Available data: Begin

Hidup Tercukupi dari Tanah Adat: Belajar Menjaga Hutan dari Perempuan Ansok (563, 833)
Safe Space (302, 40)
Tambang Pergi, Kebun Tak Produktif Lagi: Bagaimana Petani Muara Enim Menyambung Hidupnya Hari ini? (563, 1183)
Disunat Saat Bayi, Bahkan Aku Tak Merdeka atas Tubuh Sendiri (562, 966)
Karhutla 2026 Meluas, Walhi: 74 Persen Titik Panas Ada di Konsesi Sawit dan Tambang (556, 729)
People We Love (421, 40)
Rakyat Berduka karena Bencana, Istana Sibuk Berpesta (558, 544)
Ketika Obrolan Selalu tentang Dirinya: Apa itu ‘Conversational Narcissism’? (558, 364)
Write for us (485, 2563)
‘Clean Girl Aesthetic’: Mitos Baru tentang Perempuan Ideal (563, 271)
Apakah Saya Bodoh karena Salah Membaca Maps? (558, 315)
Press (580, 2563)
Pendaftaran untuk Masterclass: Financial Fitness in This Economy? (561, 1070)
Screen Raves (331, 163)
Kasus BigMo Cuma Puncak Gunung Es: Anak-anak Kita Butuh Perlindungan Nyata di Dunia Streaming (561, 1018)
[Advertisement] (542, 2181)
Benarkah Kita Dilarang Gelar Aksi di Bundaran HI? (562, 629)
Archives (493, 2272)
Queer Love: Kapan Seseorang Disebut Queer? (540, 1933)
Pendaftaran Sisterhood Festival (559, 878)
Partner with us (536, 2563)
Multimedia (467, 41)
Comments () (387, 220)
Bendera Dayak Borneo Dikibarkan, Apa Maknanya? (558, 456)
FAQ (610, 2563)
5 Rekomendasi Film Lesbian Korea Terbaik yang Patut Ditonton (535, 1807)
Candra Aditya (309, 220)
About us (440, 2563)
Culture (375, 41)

Available data: End

→ **What you need to do**: Reproduce, exactly and in full, the lines from the one that contains "Multimedia (467, 41)" to the end of the material.

→ **Your solution**:
Multimedia (467, 41)
Comments () (387, 220)
Bendera Dayak Borneo Dikibarkan, Apa Maknanya? (558, 456)
FAQ (610, 2563)
5 Rekomendasi Film Lesbian Korea Terbaik yang Patut Ditonton (535, 1807)
Candra Aditya (309, 220)
About us (440, 2563)
Culture (375, 41)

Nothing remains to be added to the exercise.